• _Records of locating words and elements_:
━━━━━━━━━━━━━━━━

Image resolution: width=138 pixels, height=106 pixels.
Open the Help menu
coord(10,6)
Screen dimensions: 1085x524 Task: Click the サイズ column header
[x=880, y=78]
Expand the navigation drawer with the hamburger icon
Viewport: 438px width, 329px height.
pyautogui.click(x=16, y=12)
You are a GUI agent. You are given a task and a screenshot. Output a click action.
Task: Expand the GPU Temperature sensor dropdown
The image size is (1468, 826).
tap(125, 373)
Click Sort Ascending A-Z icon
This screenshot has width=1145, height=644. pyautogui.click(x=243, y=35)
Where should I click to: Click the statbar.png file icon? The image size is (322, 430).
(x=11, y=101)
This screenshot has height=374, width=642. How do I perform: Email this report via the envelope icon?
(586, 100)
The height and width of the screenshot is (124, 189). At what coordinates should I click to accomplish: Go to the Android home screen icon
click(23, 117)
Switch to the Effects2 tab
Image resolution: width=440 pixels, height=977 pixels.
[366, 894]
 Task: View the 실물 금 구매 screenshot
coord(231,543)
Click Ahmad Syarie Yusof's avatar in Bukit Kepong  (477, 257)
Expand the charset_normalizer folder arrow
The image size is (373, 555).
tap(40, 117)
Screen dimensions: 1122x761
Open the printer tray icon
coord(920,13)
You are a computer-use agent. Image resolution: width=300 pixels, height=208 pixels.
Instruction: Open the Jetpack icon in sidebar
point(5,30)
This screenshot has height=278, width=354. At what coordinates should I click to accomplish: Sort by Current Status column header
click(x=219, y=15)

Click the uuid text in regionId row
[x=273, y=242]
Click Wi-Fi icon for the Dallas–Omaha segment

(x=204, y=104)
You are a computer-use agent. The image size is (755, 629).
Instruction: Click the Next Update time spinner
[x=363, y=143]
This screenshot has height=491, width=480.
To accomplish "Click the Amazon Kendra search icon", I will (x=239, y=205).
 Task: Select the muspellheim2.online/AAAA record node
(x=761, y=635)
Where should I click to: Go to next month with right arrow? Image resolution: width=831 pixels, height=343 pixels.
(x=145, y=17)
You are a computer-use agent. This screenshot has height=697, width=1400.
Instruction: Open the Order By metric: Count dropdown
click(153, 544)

━━━━━━━━━━━━━━━━

• _Instruction_: Please change every "Instruction" in the entries above to "Command", and leave everything else as it is.

• _Exercise response_:
Image resolution: width=138 pixels, height=106 pixels.
Open the Help menu
coord(10,6)
Screen dimensions: 1085x524 Task: Click the サイズ column header
[x=880, y=78]
Expand the navigation drawer with the hamburger icon
Viewport: 438px width, 329px height.
pyautogui.click(x=16, y=12)
You are a GUI agent. You are given a task and a screenshot. Output a click action.
Task: Expand the GPU Temperature sensor dropdown
The image size is (1468, 826).
tap(125, 373)
Click Sort Ascending A-Z icon
This screenshot has width=1145, height=644. pyautogui.click(x=243, y=35)
Where should I click to: Click the statbar.png file icon? The image size is (322, 430).
(x=11, y=101)
This screenshot has height=374, width=642. How do I perform: Email this report via the envelope icon?
(586, 100)
The height and width of the screenshot is (124, 189). At what coordinates should I click to accomplish: Go to the Android home screen icon
click(23, 117)
Switch to the Effects2 tab
Image resolution: width=440 pixels, height=977 pixels.
[366, 894]
 Task: View the 실물 금 구매 screenshot
coord(231,543)
Click Ahmad Syarie Yusof's avatar in Bukit Kepong  (477, 257)
Expand the charset_normalizer folder arrow
The image size is (373, 555).
tap(40, 117)
Screen dimensions: 1122x761
Open the printer tray icon
coord(920,13)
You are a computer-use agent. Image resolution: width=300 pixels, height=208 pixels.
Command: Open the Jetpack icon in sidebar
point(5,30)
This screenshot has height=278, width=354. At what coordinates should I click to accomplish: Sort by Current Status column header
click(x=219, y=15)

Click the uuid text in regionId row
[x=273, y=242]
Click Wi-Fi icon for the Dallas–Omaha segment

(x=204, y=104)
You are a computer-use agent. The image size is (755, 629).
Command: Click the Next Update time spinner
[x=363, y=143]
This screenshot has height=491, width=480.
To accomplish "Click the Amazon Kendra search icon", I will (x=239, y=205).
 Task: Select the muspellheim2.online/AAAA record node
(x=761, y=635)
Where should I click to: Go to next month with right arrow? Image resolution: width=831 pixels, height=343 pixels.
(x=145, y=17)
You are a computer-use agent. This screenshot has height=697, width=1400.
Command: Open the Order By metric: Count dropdown
click(153, 544)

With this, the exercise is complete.